From Soy Beans to STEM with James Simons

Investor and philanthropist talks at New York campus about business and investing in teachers and scientific research

New York, October 30, 2017. – “Soybeans. Buy soybeans.”

This was the advice the newly married James Simons received upon researching profitable investment ideas for a $5,000 wedding gift he and his wife had received in the early ‘60s. He bought the beans and then sold them for a modest profit.

What Simons didn’t realize at the time was that the soybeans were his introduction to the world of futures and commodities trading. This led him to develop a highly profitable pattern recognition formula for quantitative trading and to found the multi-billion-dollar investment management firm Renaissance Technologies in 1982.

Simons spoke with Prof. Bill Baker on the New York campus about his start in business, his attitudes toward hiring and administrative tasks, and his extensive philanthropic efforts to support high school teachers and scientific research.  

Hiring the Best and Delegating the Rest

Simons said he realized early in his business career that hiring the right people was key. In 1968, Simons was charged with building and directing the new math department at Stony Brook University in New York. “I hired the best and let them do their thing,” he said.

“I love recruiting. I love finding good people,” he added.

Whether at Stony Brook, or Renaissance Technologies, or the Simons Foundation, which he and his wife, Dr. Marilyn Simons, founded together in 1994, Simons has always believed that “management needs to hire the greatest people possible and give them a lot of authority and then notmicromanage.”

But while he loved and excelled in some aspects of business, others weren’t his forte. “Administration, never liked it,” Simons said. “It just wasn’t my thing. Instead, I did my best to identify the right person and have that person handle the administrative tasks.”

On Science, Technology, Engineering and Mathematics (STEM) Education

His belief in people has made its way into his foundation’s philanthropic efforts in STEM education. In 2004, through the Simons Foundation, he and his wife created Math for America to promote the recruitment, retention, training and continued support of high-quality math teachers in New York City. Currently, 10 percent of all math and science teachers in the city are a part of the program.

“Our kids in this country are not trained well in STEM; we are really behind in the U.S.,” Simons stated. As a result of poor math and science programs in high school, “our kids aren’t going into engineering and science in college. That says to me we are failing kids in high school.”

He recalled that when he was a child, teachers could make a decent living but today, “teaching in America is no longer a well-paying, venerated job.”

This is largely why Math for America was created. Simons believes that by identifying, training and supporting high-quality STEM teachers, high schools in the U.S. will improve. In fact, he hopes Congress will create a national program similar to Math for America.

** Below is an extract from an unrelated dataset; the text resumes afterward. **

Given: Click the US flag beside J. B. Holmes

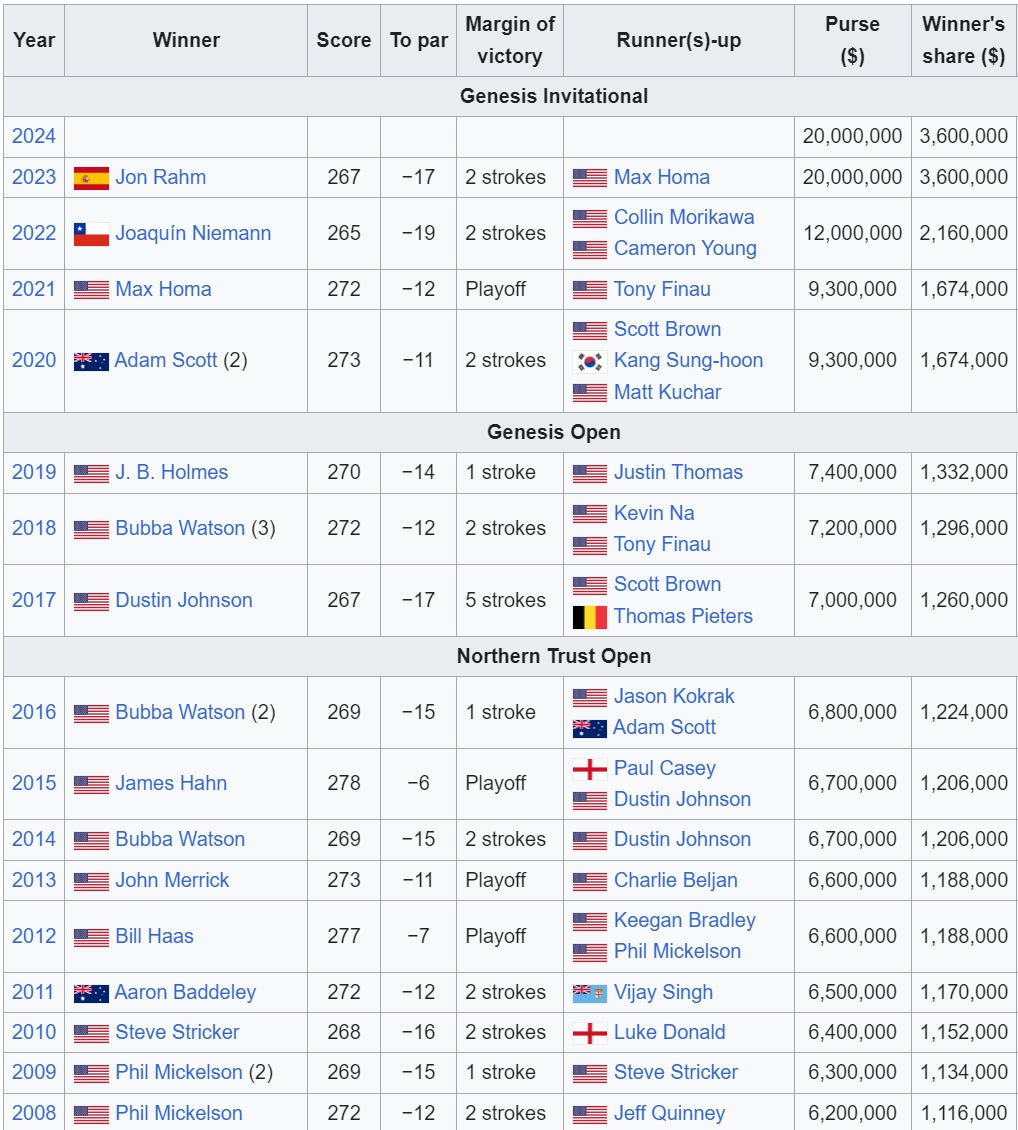Looking at the screenshot, I should (91, 474).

“I’ve spoken to congressmen and congresswomen across the country. If we can get about 20% of the STEM teachers in the U.S. into a program like Math for America, it would cost roughly $2 billion – that’s barely a drop in the bucket compared to the grand scheme of things.”

Funding the Basics

The Simons Foundation also invests nearly $400 million each year to support researchers investigating the basic natural phenomena of the world. “Basic science is what I love,” he said.

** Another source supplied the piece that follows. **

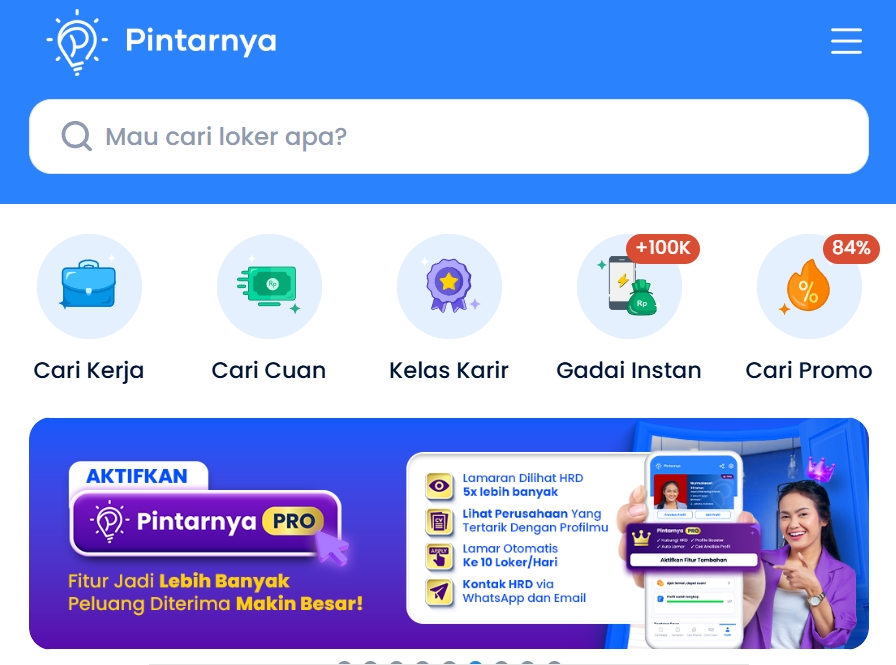Click the eye icon in the banner

(x=439, y=486)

“At the Simons Foundation, we tend to fund things that the NIH wouldn’t necessarily fund in the life sciences,” he explained. For example, while the National Institutes of Health (NIH) funds a lot of cancer research, it likely wouldn’t fund an expansive research project into the origins of life, “and that is exactly the kind of research we want to support, among a variety of others. Don’t we all want to know how we got here, where we all come from?” Simons asked.

Recently, the Simons Foundation launched another major endeavor that current institutions could not undertake: the Flatiron Institute. The Flatiron Institute is an in-house research division at the Simons Foundation, wherein computational scientists are supported in tackling thorny, long-term scientific questions, free of the need to constantly reapply for grants or to publish.

Fundamentals, in science or business, are important. And there is beauty in the often surprising simplicity of fundamental truths. “As a mathematician, one of the best compliments you can get is ‘oh, that’s beautiful.’ I’ve always been led by that,” Simons explained. “What would be the most elegant solution to this problem? I’ve approached business in this same way.”